Text —

Stop writing one-off product photo prompts. Use this structure instead.

Reusable prompt templates for ecom product photos are a six-part structure, not 30 fill-in-the-blank prompts. The actual prompts I run inside Outfit, across the five shot types every ecom catalog needs.

Reusable prompt templates for ecom product photos are a six-part structure (subject, scene, light, camera, feel, avoid) you fill in differently per shot type and product category. Not 30 fill-in-the-blank prompts. One structure, five shot types every ecom catalog needs.


A while back I tried to build my own 30-prompt list.

I had this idea that if I wrote enough variations, I'd cover every product type. Apparel on white. Apparel in scene. Skincare jar. Sneakers on white. Sneakers in scene. By the third week I had 47 of them and used four.

The rest sat in the doc and rotted. Some prompts worked once and never again. Some worked twice and then failed on the third product. Some I'd written so many versions of that I couldn't remember which was the "good" one. Total waste.

What worked instead was much smaller and much less impressive: one paragraph-shaped structure with six parts. I write the structure once, fill it differently for each shot, and that's basically the whole job.

This post is that structure. Plus the five shot types I'd say every ecom catalog needs (white background, lifestyle, hero, flat lay, on-model), plus how the structure bends across four categories I work with most (jewelry, apparel, skincare, footwear), plus the few things I learned not to even try with AI yet.

The actual prompts in this post are real ones from Outfit. You can lift them, you can argue with them, you can write better ones. But once you see the structure I think you'll stop hunting for the perfect listicle.

Why don't "30 prompt templates" lists actually help?

Honest answer: I think they help if you're brand new. The first time you read one, you get a feel for what an AI image prompt looks like. Useful.

But the second month in, three things bite.

Given information —

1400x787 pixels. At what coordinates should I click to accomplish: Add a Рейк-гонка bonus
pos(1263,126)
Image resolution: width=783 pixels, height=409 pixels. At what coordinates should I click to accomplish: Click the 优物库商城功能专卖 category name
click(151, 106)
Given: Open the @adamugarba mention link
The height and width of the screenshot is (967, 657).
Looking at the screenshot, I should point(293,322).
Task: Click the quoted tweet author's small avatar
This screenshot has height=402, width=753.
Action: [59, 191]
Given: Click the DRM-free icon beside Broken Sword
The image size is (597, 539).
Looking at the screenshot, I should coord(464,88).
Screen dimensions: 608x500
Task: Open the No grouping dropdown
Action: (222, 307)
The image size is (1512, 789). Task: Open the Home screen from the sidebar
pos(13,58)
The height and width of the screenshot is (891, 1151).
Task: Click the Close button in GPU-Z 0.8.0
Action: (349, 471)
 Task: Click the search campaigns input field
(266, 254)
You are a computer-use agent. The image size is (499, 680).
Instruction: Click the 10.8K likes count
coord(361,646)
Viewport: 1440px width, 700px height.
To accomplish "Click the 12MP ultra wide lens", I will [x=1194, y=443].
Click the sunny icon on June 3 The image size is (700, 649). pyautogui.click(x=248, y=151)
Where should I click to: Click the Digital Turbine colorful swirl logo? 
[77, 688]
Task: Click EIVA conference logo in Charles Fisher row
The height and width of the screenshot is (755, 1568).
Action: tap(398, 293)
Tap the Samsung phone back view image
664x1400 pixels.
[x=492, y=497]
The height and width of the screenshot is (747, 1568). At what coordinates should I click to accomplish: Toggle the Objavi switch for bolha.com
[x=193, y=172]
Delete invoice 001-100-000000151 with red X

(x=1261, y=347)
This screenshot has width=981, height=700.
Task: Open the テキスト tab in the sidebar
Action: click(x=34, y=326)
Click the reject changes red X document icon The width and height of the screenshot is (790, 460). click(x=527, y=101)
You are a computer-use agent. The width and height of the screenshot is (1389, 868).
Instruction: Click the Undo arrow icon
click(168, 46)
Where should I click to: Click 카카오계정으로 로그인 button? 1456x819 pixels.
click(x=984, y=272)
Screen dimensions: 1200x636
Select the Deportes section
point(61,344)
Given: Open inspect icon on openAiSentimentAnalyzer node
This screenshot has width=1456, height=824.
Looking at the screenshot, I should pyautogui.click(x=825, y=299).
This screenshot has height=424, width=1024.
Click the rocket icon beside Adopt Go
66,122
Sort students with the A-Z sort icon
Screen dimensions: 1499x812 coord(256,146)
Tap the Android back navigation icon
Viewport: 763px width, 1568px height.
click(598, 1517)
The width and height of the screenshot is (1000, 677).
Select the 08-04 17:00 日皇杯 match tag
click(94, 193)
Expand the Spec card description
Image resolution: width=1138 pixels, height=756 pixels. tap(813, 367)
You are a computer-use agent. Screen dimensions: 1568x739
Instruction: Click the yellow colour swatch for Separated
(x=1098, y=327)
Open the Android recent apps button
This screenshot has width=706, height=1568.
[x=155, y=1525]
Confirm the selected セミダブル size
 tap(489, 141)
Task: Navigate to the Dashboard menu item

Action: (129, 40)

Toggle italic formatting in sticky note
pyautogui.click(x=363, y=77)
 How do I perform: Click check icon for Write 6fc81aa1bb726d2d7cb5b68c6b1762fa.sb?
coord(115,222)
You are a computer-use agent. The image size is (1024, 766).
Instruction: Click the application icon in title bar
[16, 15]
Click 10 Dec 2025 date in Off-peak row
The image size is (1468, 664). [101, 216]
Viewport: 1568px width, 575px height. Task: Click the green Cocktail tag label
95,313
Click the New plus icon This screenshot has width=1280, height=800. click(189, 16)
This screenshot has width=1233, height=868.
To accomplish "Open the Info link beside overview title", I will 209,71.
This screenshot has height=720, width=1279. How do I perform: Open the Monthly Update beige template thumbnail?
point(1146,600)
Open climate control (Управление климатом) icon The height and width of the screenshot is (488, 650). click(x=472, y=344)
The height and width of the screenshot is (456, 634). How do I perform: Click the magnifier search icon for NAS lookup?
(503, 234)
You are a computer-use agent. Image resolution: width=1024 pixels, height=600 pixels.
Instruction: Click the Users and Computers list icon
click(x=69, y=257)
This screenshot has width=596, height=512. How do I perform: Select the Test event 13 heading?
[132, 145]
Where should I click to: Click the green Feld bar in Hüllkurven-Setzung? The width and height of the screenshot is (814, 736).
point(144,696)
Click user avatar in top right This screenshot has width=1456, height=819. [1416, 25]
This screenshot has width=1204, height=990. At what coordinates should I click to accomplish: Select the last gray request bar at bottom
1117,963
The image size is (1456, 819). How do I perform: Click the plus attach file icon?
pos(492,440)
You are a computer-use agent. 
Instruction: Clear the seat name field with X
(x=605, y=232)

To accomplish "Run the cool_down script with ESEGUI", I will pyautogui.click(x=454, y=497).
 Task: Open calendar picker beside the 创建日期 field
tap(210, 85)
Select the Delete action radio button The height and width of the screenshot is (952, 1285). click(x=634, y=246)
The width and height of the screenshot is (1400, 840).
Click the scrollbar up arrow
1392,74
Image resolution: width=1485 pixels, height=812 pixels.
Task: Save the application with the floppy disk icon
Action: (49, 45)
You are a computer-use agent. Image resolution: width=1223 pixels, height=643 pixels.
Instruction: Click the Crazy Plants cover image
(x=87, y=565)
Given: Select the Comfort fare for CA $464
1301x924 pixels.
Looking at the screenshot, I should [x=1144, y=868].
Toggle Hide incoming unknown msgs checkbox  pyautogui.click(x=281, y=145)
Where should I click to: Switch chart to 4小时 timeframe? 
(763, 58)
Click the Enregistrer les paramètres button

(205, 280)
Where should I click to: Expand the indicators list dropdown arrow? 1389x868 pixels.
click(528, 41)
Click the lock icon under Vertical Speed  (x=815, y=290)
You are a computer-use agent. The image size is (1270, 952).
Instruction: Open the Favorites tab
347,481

Job —
According to the product photo prompt text above, how many prompts did the writer's list hold by the third week, and how many got used?

Written solution —
The list held 47 prompts, and only four of them were used.